此刻就明晃晃的擺在雲光和跟随他南下的兵士面前。
“爹爹...”
雲夭很是害怕,縮在自己父親懷中,偷偷打量着此刻沖擊秦軍短暫紮營的一群猶如惡鬼的人。
夕陽還未落下,夜色還未降臨。
這些人的眼睛通紅,猶如在世行走的地獄惡鬼。
“夭兒乖,别怕,爹爹在。”
父親的寬慰讓雲夭緩緩驅散了心中的恐懼。
此刻天真爛漫的她想不通一個問題。
爲什麽都是人,差距卻這麽大。
秦侯國不是這樣的啊。
哪裏受了天災,跟随父親前去巡視赈災現場的雲夭也見過衣衫褴褛的人群。
可從來沒有遇到過想眼前這群人這般。
天災的緣故雖然讓受苦的人失去了血親悲痛欲絕。
身體和心靈也遭受了打擊。
可每個人卻還對之後的生活的充滿了希望。
唯一不滿的理由,或者就是咒罵一句老天爺吧。
安甯的生活被天災毀壞,任誰也不能心平氣和。
可這些哄着眼睛的人,不一樣,很不一樣。
他們眼神裏全是絕望,沒有半點生氣。
此刻随着秦軍刀劍出鞘,弓弦上弩的威吓。
哪怕抱頭在地上瑟瑟發抖,也是一具行屍走肉。
恐懼隻是本能,活下去也是本能。
雲夭輕輕拉扯了一下父親的衣領,示意父親将自己放下來。
随後踩在地面上,小手拉着父親粗糙的手指,朝着那群跪倒在地面前的難民走去。
“爹爹,我們救救他們好不好。
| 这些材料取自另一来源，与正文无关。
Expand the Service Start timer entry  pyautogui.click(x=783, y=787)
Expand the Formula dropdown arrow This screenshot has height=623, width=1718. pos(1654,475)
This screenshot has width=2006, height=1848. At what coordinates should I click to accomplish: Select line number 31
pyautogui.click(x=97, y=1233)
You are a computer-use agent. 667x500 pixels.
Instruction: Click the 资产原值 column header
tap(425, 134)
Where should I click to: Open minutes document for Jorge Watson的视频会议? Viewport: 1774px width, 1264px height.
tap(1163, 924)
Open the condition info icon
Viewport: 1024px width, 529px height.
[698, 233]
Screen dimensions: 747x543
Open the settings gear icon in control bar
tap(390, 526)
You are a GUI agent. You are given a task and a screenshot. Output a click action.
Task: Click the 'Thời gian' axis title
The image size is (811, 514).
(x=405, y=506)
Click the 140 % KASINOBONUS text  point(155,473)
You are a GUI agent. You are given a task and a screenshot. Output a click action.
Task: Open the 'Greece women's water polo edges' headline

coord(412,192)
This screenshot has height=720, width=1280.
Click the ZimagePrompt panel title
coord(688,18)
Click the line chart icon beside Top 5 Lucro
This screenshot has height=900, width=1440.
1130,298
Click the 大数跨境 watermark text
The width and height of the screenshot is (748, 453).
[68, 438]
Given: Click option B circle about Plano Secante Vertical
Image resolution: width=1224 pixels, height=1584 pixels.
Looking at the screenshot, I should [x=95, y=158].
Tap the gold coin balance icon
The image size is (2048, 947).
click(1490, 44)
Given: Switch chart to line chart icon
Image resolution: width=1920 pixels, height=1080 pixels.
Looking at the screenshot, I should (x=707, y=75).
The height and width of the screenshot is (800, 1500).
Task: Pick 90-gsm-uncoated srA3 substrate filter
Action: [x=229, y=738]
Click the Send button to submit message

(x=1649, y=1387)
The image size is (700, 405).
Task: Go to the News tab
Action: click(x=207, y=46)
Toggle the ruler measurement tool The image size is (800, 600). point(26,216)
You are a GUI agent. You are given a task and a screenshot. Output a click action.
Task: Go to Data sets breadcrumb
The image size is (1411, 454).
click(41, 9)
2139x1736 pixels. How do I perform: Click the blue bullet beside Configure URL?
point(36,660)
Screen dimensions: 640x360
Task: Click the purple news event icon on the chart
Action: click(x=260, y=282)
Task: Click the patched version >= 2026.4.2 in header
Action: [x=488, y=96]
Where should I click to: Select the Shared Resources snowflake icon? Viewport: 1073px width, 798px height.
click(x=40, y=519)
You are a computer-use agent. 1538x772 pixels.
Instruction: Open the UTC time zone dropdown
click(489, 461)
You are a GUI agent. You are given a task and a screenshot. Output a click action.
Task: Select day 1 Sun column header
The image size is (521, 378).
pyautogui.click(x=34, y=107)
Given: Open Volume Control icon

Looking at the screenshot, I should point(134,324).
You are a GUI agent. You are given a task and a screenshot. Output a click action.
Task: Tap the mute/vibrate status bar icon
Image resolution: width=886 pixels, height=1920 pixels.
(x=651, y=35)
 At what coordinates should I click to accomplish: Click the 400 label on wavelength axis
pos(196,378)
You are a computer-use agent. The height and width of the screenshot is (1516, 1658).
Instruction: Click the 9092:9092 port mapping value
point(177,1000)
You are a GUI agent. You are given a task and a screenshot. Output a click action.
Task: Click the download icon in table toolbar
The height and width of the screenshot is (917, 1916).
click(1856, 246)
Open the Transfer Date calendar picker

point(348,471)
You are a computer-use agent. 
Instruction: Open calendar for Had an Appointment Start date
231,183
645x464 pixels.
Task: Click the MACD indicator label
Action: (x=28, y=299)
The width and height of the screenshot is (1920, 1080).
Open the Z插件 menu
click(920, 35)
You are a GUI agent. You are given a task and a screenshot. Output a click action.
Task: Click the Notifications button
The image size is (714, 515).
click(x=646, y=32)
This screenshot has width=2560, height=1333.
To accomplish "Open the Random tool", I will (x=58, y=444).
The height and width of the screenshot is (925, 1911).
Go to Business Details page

”
雲夭站在一位埋頭俯首在十步開外的男人面前。
聲音有些沙啞,帶着哭腔昂頭凝望着父親。
“好...”
雲光沒有任何遲疑,蹲下身子環住女兒的身軀,溫柔的言語。
涼州番禾地界,已經建立了秦軍的補給線。
将這些人轉移進玉門關内,根本不是什麽難事。
雖然秦軍出玉門在涼州建立補給線。
讓這幾年蒙受庇佑的涼州玉門城太守擔驚受怕,猶如驚弓之鳥。
但那也隻是那位玉門關下的城池大官,害怕被雲光将他從那位位置上踹下去。
畢竟背靠玉門城的貿易集散區,那位東炎的擡手也算是吃的滿嘴流油。
不過雲光不着急,總有一天吃進去多少,就要吐出來多少。
靠着百姓敲骨吸髓聚斂的财富,可是在手裏鑽不緊。